**Input records**
------

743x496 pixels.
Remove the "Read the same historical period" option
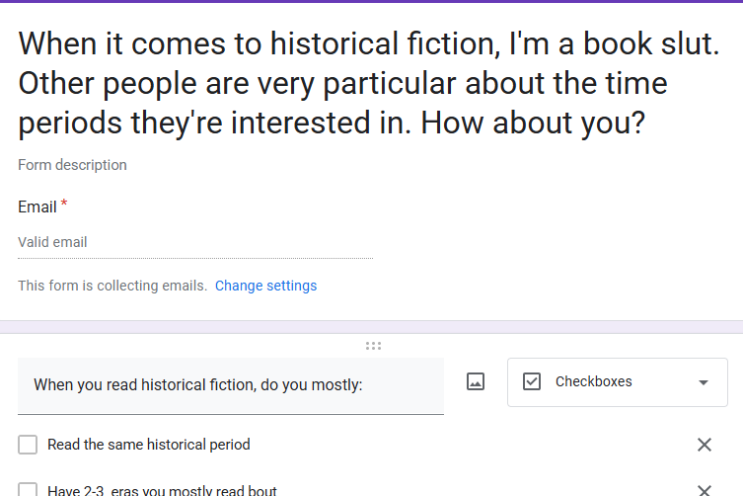[x=705, y=445]
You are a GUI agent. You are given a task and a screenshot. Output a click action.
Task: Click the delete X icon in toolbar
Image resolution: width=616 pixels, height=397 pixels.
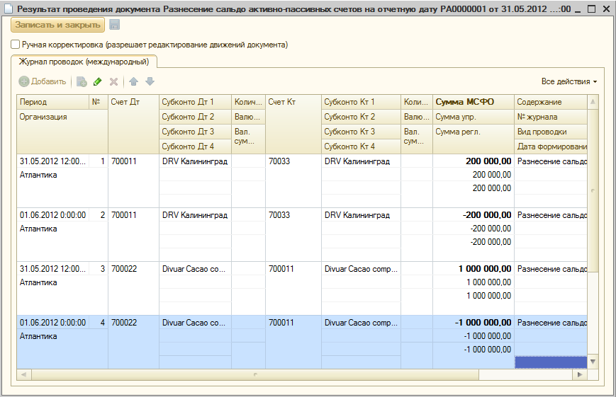113,81
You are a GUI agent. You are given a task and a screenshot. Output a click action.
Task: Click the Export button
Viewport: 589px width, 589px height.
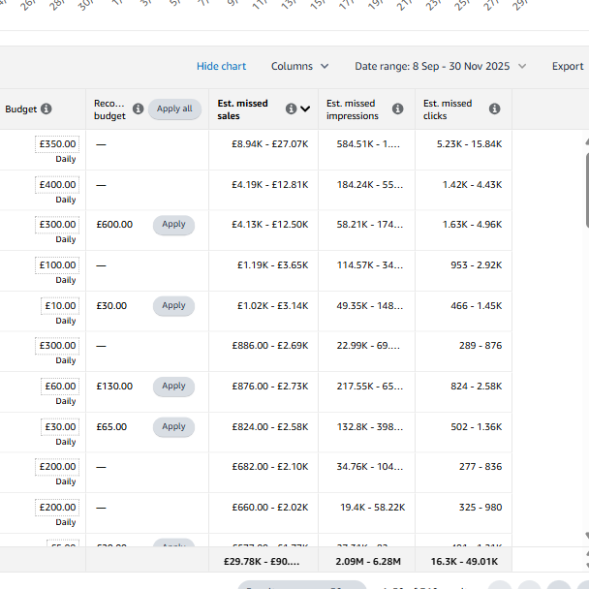568,67
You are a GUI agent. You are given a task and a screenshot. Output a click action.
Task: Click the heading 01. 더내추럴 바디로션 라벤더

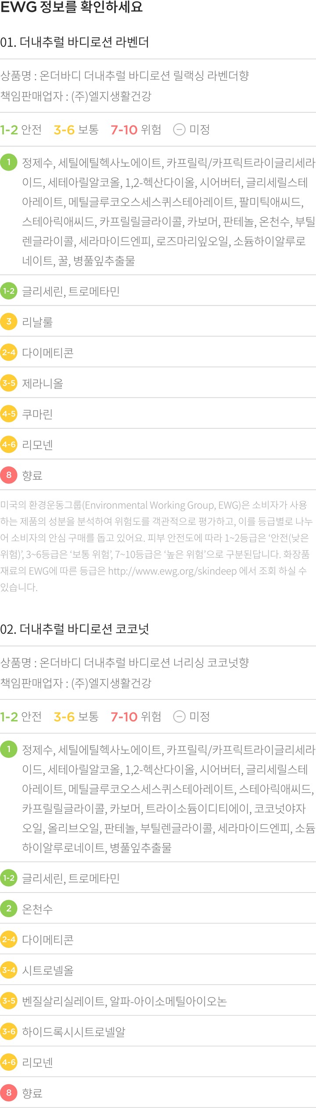(75, 42)
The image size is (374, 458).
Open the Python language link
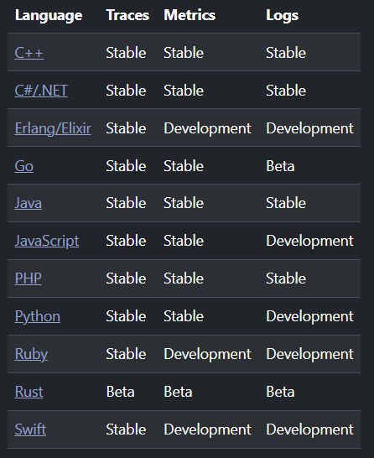click(38, 316)
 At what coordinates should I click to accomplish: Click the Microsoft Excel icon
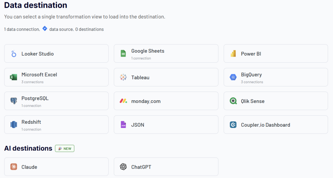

------

**Problem requirements**
Quote the material exactly. Pictures stay out.

**Reply to the exercise**
743x496 pixels.
Remove the "Read the same historical period" option
[x=705, y=445]
You are a GUI agent. You are given a task and a screenshot. Output a click action.
Task: Click the delete X icon in toolbar
Image resolution: width=616 pixels, height=397 pixels.
113,81
You are a GUI agent. You are given a task and a screenshot. Output a click action.
Task: Click the Export button
Viewport: 589px width, 589px height.
568,67
You are a GUI agent. You are given a task and a screenshot. Output a click action.
Task: Click the heading 01. 더내추럴 바디로션 라벤더

(75, 42)
The image size is (374, 458).
Open the Python language link
click(38, 316)
 At what coordinates should I click to accomplish: Click the Microsoft Excel icon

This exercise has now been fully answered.